Словом, страдающему синдромом Туретта ничего не стоит стать человеком-невидимкой.
Вот потому-то я и сомневаюсь в том, что остальные мальчишки – даже те трое, что вместе со мною стали парнями Минны, – помнили о моем пристрастии к поцелуям. Правда, я бы мог заставить их вспомнить, но они бы сделали это с неохотой. Тогда, в «Сент-Винсенте», мой тик не так поразил окружающих, как это было бы, случись он у меня сейчас. К тому же чем больше расцветал мой синдром Туретта, тем больше всевозможных странностей у меня появлялось, и все они, с легкой руки Минны, стали моей своеобразной визитной карточкой, моим шутовством. Так что страсть к поцелуям постепенно забылась.

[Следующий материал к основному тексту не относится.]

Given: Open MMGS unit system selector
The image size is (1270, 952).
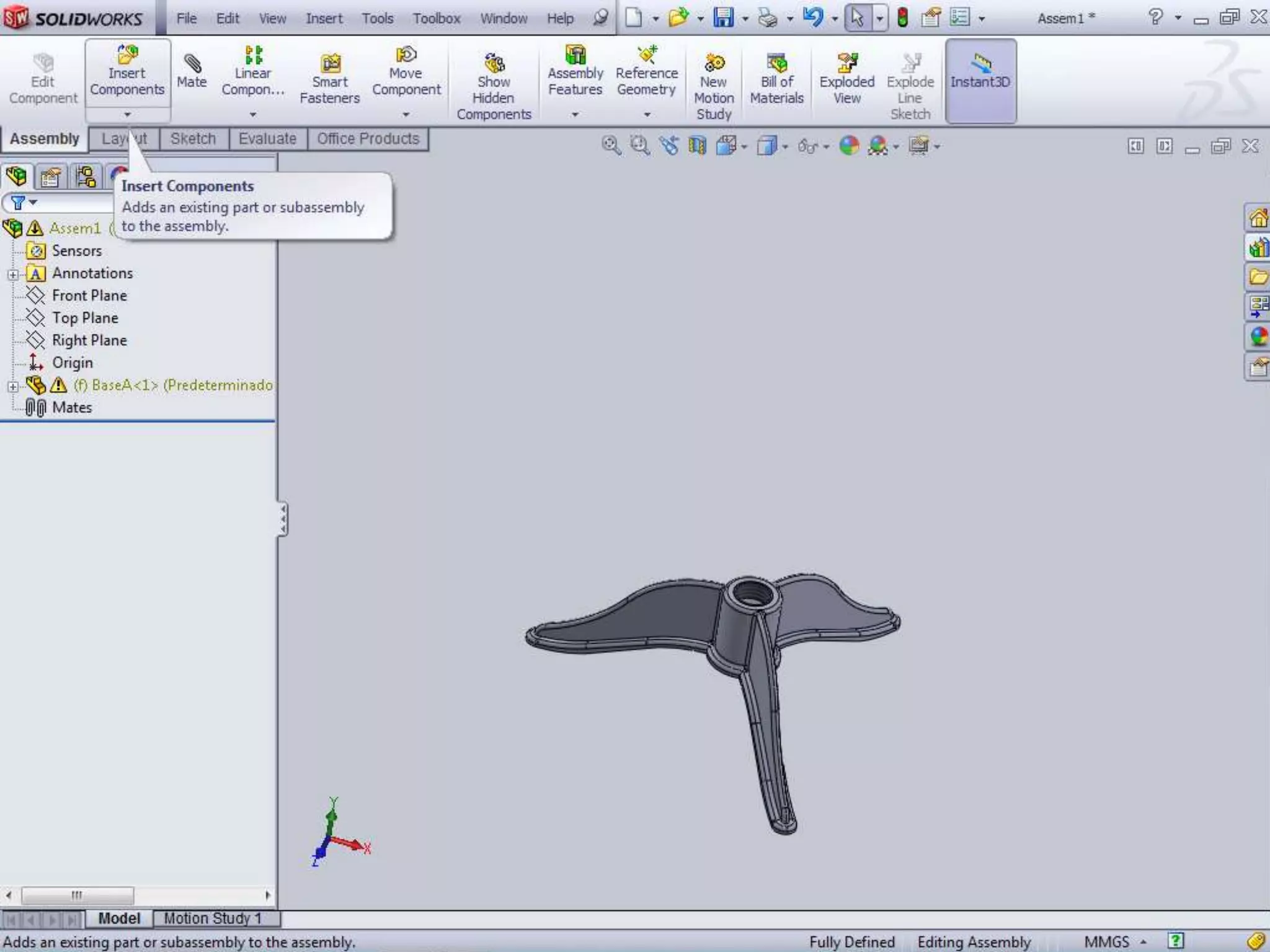Looking at the screenshot, I should tap(1114, 941).
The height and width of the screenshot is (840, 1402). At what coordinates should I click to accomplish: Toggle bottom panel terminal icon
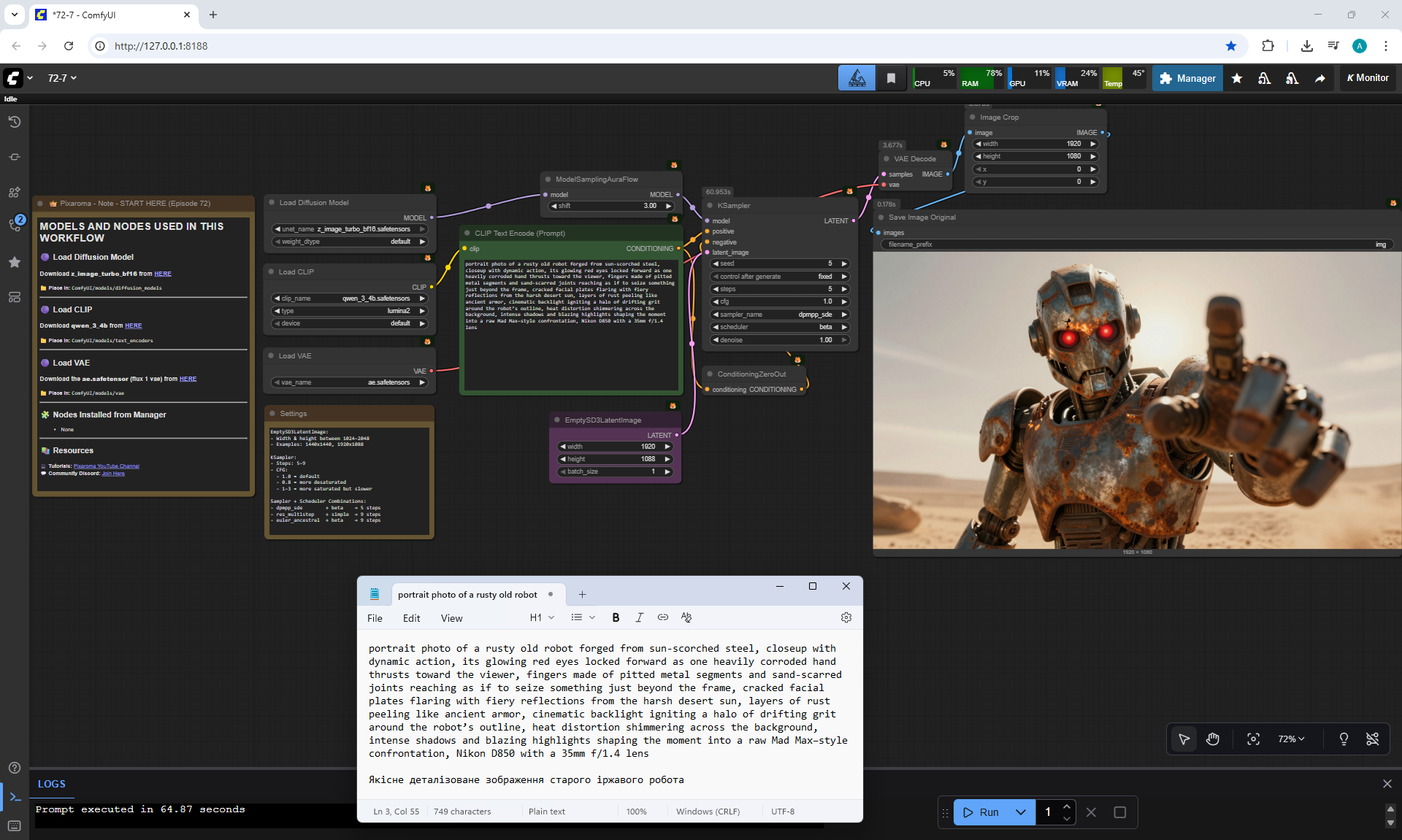tap(15, 797)
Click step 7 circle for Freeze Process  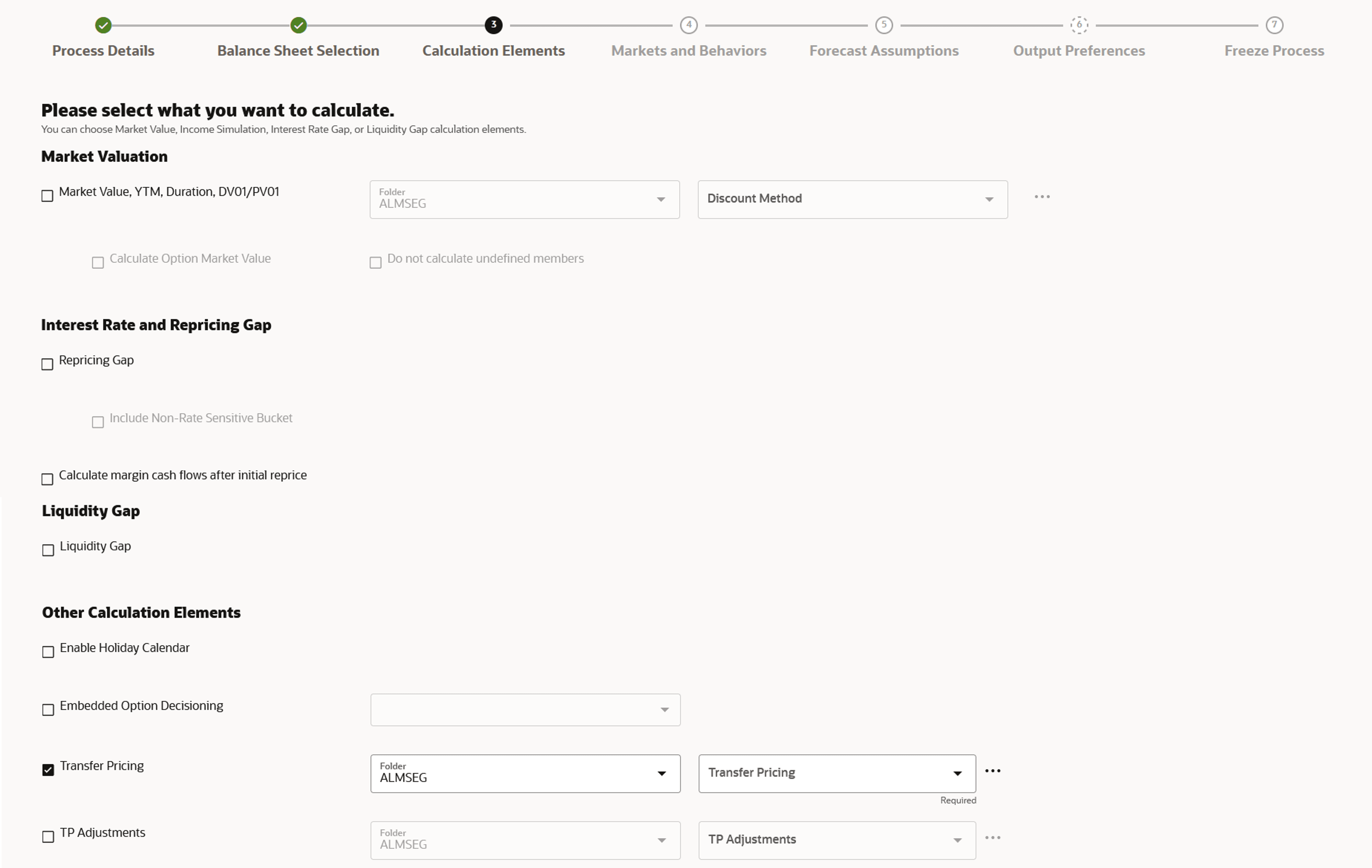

К тому времени, когда мне исполнилось двенадцать – месяцев через девять после того, как я трогал пингвинов, – у меня появилась эта привычка трогать, похлопывать, хватать и целовать. Эти тики проявились первыми, хотя язык мой все еще был в ловушке, словно сердитый океан под толщей льда – в точности так же, как я был в подводной ловушке в окружении пингвинов. Я был нем, меня нельзя было услышать за толстым стеклом. Я стал трогать дверные проемы, норовил упасть на колени и схватить развязавшиеся шнурки теннисных тапочек (мода на которые, к несчастью для меня, появилась у самых «крутых» парней из «Сент-Винсента»), я бесконечно барабанил пальцами по полым металлическим ножкам столов и стульев, стоявших в классах, в поисках какого-то определенного звенящего тона. Но что хуже всего, я стал хватать и целовать парней. Я сам был в ужасе от собственного поведения, я старался спрятаться как можно дальше в библиотеке, но был вынужден выходить оттуда на занятия, в столовую и спальню. Вот тогда-то и начиналось: я налетал на кого-нибудь, обхватывал его руками и целовал. Куда придется – в щеку, шею, лоб. Потом, когда тик проходил, я должен был или объясниться, защититься каким-нибудь образом, или убежать. Я целовал Грега Туна и Эдвина Торреса, в глаза которым я никогда не решался посмотреть. Я целовал Лесона Монтроуза, который стулом сломал руку мистеру Воккаро. Я целовал Тони Вермонте и Гилберта Кони, я пытался поцеловать Дэнни Фэнтла. Я целовал Стивена Гроссмана, радуясь про себя, что это он попался мне на пути. Целовал тех, кто терпеть меня не мог, и тех ребят из «Сент-Винсента», чьих имен я даже не знал. «Это игра, – говорил я умоляюще. – Это всего лишь игра». Это была моя единственная защита, а поскольку большинство необъяснимых вещей в нашей жизни – это и есть именно игры с их древними ритуалами, то мне казалось возможным убедить сирот, что мое поведение – всего лишь еще одна игра. Игра в поцелуи. Но не менее важно мне было убедить в том же себя самого. Как раз тогда я читал какую-то книжку по детской психологии, где говорилось о пользе подобных игр для возбудимых подростков. А если учесть, что в приюте не было девочек, то получалось, что мы, мальчишки-сироты, лишены чего-то необходимого.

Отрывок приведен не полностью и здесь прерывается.